= Joseph F. Finnegan =

American lawyer

Joseph Francis Finnegan (September 12, 1904 - February 12, 1964) was an American labor mediator who was appointed by President of the United States Dwight D. Eisenhower to serve as the fourth Director of the Federal Mediation and Conciliation Service from 1955 to 1961, and served as the first director of the equivalent body in New York State.

==Early life and education==
He was born on September 12, 1904, in North Adams, Massachusetts. His newspaperman father moved the family to New York City when Finnegan was a youth. He attended St. Francis Xavier High School there and graduated from Columbia University in 1928. He was an evening student at Fordham University School of Law, graduating in 1931 his law degree.

Finnegan funded his law school education with a job checking cargo on the piers in Brooklyn and as a Wall Street Journal reporter. After graduating from law school, He worked as an assistant United States Attorney under Thomas E. Dewey from 1931 to 1934 and then spent a year in a law firm. Passage of the Wagner Act in 1935 led to a surge in demand for labor law specialists and he pursued the trend and "became an expert awfully fast".

During World War II, Finnegan served in the Air Transport Command of the United States Army Air Forces, attaining the rank of major. He was assigned responsibility for traveling across the globe to convince incapable top-ranking officers to retire, recalling how he "went into a general's office and gave him 10 reasons why he should go home".

==Federal and state mediation roles==
President Eisenhower nominated him in January 1955 to serve as the fourth Director of the Federal Mediation and Conciliation Service, at the urging of James P. Mitchell, a professional acquaintance who was Eisenhower's choice as United States Secretary of Labor. He was unanimously confirmed by the United States Senate later that month. It was a position he served in until 1961. He took office on February 7, 1955, with a commitment that he would not dictate terms to either labor or management, as these are matters at "the very heart and essence of collective bargaining under our free enterprise system" and that the alternative would "invite a totalitarian approach".
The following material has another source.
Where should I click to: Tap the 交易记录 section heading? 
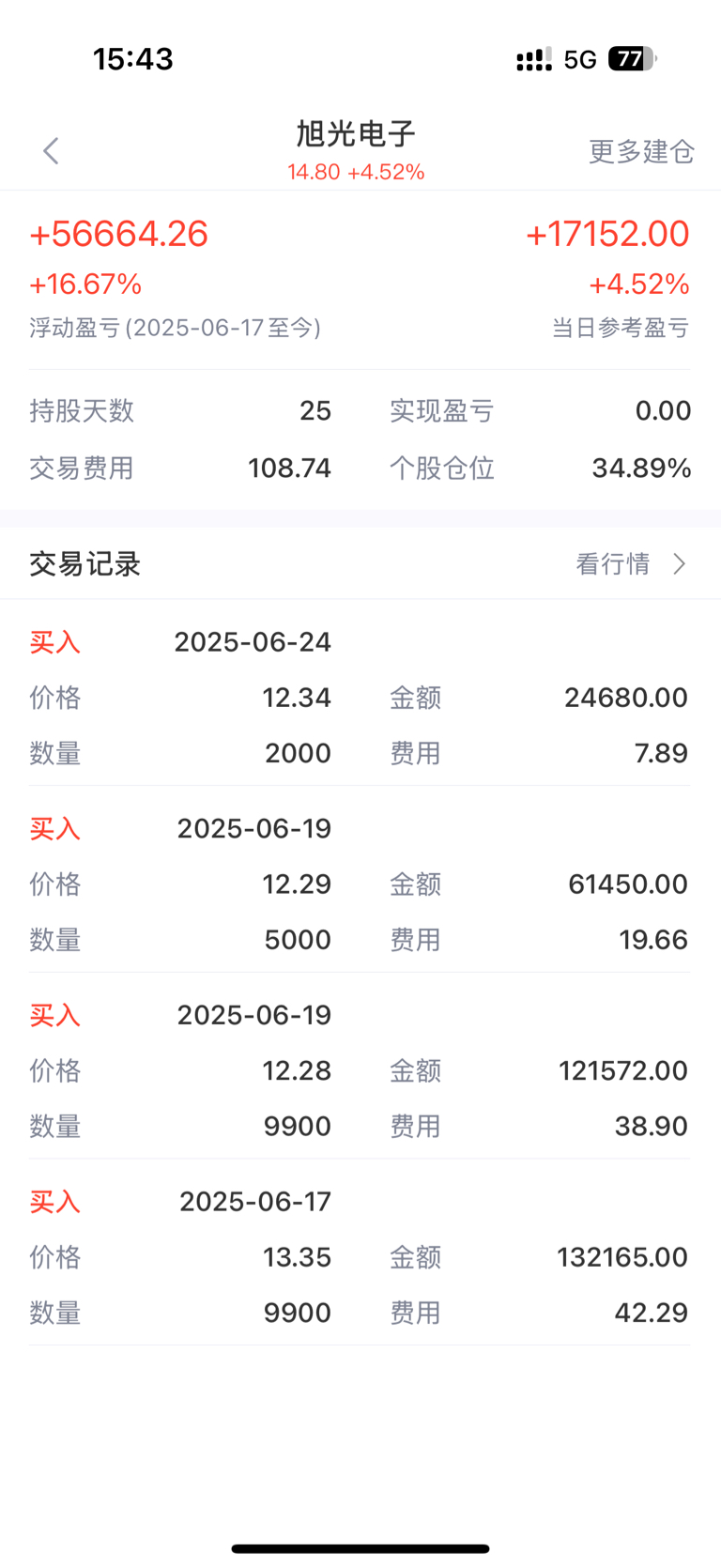(85, 563)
As Director, Finnegan and the FMCS played roles in mediating settlements in a lengthy 1955 strike against Westinghouse Electric, a newspaper deliverers strike in 1958, the Steel strike of 1959 (as well as another industry action in 1956) and a strike against Anaconda Copper in 1960.

Finnegan discussed the issues of workforce changes resulting from increased use of automation, stating in 1960 that employers should not be saddled with "antiquated rules and methods", but that the workers made redundant through new technologies should not be handled as "a robot to be cast on a trash heap".

Months after leaving his federal government post, he was named as the first director of the New York State Mediation Board. Nominated by Governor of New York Nelson Rockefeller on May 4, 1961, Finnegan was sworn in on by Secretary of State of New York Caroline Simon.on June 1 of that year. He remained in the position until stepping down in November 1963 due to illness, three months before his death.

==Personal==
A resident of Arlington County, Virginia, Finnegan died at age 59 on February 12, 1964, due to lung disease. He was survived by his wife, the former Maurine Clarkson Schooler.